From: Connor McDonald <connor_mcdonald_at_yahoo.com>
Date: 1999/10/22
Message-ID: <38103F28.7276_at_yahoo.com>#1/1


Sue Han wrote:
>
> "Kevin P. Fleming" <kfleming_at_access-NOSPAM-laserpress.com> wrote:
> > The optimizer doesn't "work it out", it makes educated guesses.
>
> Without working it out, what join order will be used to improve the
> performance for the query
>
> SELECT *
> FROM table1 t1, table2 t2, table3 t3
> WHERE t1.column1 = t2.column2
> AND t2.column2 = t3.column3;
>
> I mean t1.column1 = t2.column2 first, or t2.column2 = t3.column3 first.
>
> > And it can
> > only do this when there are histograms available for all the columns
 used in
> > the WHERE clause, and those histograms were created with all the right
> > parameters, etc.
>
> What system table(s) store the infomation of histogram? If all
> histograms are available, how to get the number of rows from there?
>
> If no histograms available, how DB optimize the query to get the best
> perfomance?
>
> >
> > In other words, you can't "know" how many rows a query will return
 without
> > looking at the actual data involved, unless you have some other
 table(s)
> > somewhere with counts of every relevant value in t1.column1 and
 t2.column2.
> > This is what histograms are for, but they will only provide an
> > approximation.
>
> An approximation is exactly what I want. I will get statistics
> regularly. I really want to know how DB itself uses histogram. This is
> my research topic.
>
> Sue
>
> Sent via Deja.com http://www.deja.com/
> Before you buy.

Should'nt make any difference is you are using the COST optimiser - this is why its there - to let you write your sql in "any" fashion and still get a reasonable result.
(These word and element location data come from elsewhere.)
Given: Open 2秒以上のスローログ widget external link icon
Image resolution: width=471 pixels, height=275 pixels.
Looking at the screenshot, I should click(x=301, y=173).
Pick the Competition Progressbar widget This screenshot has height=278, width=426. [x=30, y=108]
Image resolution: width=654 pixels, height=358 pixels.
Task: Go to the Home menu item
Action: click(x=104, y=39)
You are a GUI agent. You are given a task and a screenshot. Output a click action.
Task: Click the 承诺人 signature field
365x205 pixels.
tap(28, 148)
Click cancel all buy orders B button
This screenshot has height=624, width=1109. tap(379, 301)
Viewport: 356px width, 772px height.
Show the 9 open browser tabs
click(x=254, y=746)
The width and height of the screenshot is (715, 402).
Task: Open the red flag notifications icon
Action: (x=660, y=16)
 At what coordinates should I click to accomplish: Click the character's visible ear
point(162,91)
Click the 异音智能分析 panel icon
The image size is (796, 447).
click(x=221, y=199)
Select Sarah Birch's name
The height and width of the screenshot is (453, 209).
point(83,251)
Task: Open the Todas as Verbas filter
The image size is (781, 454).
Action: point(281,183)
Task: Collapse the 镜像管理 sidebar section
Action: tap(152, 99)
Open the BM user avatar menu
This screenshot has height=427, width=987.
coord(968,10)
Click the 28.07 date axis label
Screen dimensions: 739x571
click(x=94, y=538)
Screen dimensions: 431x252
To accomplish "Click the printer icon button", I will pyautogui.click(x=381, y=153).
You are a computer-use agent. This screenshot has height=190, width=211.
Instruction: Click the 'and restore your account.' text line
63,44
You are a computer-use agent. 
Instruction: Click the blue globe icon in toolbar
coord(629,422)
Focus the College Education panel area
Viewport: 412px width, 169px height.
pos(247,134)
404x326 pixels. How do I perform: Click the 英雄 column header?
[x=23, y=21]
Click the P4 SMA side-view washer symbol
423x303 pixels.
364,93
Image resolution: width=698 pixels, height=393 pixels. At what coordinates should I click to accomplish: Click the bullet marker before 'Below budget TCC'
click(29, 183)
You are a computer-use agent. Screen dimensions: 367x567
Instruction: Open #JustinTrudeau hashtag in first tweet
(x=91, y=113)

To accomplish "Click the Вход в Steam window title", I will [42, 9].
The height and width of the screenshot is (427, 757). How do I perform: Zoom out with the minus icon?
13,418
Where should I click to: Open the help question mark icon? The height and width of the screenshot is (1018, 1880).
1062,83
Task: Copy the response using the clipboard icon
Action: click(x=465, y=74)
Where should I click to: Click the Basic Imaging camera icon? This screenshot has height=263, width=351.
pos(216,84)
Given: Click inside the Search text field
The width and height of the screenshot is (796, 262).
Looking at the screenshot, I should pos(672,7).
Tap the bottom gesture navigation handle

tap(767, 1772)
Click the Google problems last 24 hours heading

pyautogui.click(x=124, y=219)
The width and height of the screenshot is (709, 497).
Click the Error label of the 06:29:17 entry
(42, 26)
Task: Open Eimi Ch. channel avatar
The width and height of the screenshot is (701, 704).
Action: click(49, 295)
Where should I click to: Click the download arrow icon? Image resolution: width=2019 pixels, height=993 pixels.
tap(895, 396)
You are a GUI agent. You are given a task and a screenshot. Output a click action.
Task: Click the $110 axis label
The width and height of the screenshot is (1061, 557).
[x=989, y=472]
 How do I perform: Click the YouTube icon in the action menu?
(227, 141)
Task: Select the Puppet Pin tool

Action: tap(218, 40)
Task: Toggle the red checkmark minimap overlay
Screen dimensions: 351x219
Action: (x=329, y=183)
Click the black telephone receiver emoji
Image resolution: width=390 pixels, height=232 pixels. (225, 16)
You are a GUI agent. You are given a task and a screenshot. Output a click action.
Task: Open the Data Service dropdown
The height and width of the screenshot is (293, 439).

Check out EXPLAIN PLAN in the Tuning manual - you can use some of the output from this to "guestimate" how many rows will be need to be processed by your query to produce a result.

HTH

-- 
===========================================
Connor McDonald
"These views mine, no-one elses etc etc"
connor_mcdonald_at_yahoo.com

"Some days you're the pigeon, and some days you're the statue."